This wouldn’t be properly expressible in python’s type system without those being fixed or at least adding type negation, and then manually excluding all the types that pretend to be compatible and aren’t.

oscarbenjamin · December 18, 2024, 6:16pm

It should at least be possible to do something like this although I’ve used type:ignore:

from __future__ import annotations
from typing import Protocol, Self
import math

#######################
# genericmath:
#######################

class Context[T](Protocol):
    ...

class TransContext[T](Context[T], Protocol):
    """Common transcendental functions"""
    def sin(self, x: T, /) -> T: ...
    def cos(self, x: T, /) -> T: ...

class HasTransContext[T](Protocol):
    def __get_context__(self) -> TransContext[T]:
        ...

class _math_context:
    def __init__(self):
        self.sin = math.sin
        self.cos = math.cos

math_context = _math_context()

def get_context[T: float | HasTransContext](x: T) -> TransContext[T]:
    if isinstance(x, (float, int)):
        return math_context # type: ignore
    else:
        return x.__get_context__()

def sin[T: float | HasTransContext](x: T) -> T:
    ctx = get_context(x)
    return ctx.sin(x)

To me the ambiguity about ints and floats is more a question of what exactly is the behaviour that you would want from a generic function e.g. when should an integer be treated as an exact number and when should it just be converted to float. Using explicit contexts makes it type safe to mix the ints up with other types like symbolic expressions or rationals or floats or whatever without ambiguity. Otherwise you need to think carefully about what should happen for each individual function.

It is nice to have a generic function like sin(obj) but there will always be cases where it doesn’t do the right thing and the proper thing is to use a context explicitly. Consider e.g. this:

a = np.array([obj1, obj2])
b = np.sin(a)

Should numpy use this generic sin function on each object? What if one object is an int and another is a mpmath.mpf or a symbolic expression or something? Should this convert the int to a float?

I would prefer to be able to arrange it more like this:

a = np.array([obj1, obj2])
b = ctx.sin(a)

Or perhaps even this as Neil suggested before:

a = np.array([obj1, obj2], context=ctx)
b = np.sin(a)

Now I have full robust control over what the behaviour should be through the context. If I am doing this in a function that takes an explicit context argument then a caller of that function can propagate their control through and so on. I can also change the behaviour without needing to change the types e.g. I can use types that I don’t control with a context that I make myself.

My point is that while there should be sin(obj) I think that should mostly be thought of as a convenience. The basis of robust type-safe generics should be interfaces that allow the use of explicit contexts in the first instance.

oscarbenjamin · December 19, 2024, 12:02am

Sorry, I didn’t mean to imply that it is not thread-safe or anything like that.

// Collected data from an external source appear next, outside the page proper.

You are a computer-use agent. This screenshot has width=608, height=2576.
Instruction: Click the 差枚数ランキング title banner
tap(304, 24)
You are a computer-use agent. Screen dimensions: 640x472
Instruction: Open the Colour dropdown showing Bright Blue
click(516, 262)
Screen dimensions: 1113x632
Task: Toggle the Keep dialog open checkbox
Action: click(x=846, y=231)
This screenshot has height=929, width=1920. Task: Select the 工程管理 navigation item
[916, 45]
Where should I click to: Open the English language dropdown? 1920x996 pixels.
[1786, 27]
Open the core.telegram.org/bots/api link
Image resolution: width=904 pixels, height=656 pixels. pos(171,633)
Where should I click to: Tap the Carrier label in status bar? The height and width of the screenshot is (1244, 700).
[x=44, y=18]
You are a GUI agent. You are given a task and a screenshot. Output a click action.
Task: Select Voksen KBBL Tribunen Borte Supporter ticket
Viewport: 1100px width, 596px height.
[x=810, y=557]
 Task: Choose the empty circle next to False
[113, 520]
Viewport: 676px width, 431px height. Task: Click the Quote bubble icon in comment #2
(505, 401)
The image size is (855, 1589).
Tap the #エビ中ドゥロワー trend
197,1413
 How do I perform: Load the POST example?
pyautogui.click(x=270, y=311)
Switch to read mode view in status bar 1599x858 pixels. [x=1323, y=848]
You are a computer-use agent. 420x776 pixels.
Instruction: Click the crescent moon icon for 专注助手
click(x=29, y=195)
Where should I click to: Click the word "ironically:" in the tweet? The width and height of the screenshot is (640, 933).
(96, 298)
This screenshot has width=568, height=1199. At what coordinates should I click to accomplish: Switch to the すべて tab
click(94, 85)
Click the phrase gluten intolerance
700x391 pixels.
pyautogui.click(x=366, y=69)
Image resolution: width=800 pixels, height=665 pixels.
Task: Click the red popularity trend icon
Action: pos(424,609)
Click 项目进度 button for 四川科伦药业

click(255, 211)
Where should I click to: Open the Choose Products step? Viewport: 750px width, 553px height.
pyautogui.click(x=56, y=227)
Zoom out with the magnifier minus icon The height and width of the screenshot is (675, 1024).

The point I was trying to convey is that even np is a context object in some sense. You don’t have the option to create multiple contexts but it is still an object with mutable state much like a decimal context. The fact that you can use np.sin etc without thinking about contexts is at least in part because global variables are used instead of context objects.

With decimal you can create multiple contexts and use them side by side like:

>>> from decimal import *
>>> ctx_dn = Context(rounding=ROUND_DOWN)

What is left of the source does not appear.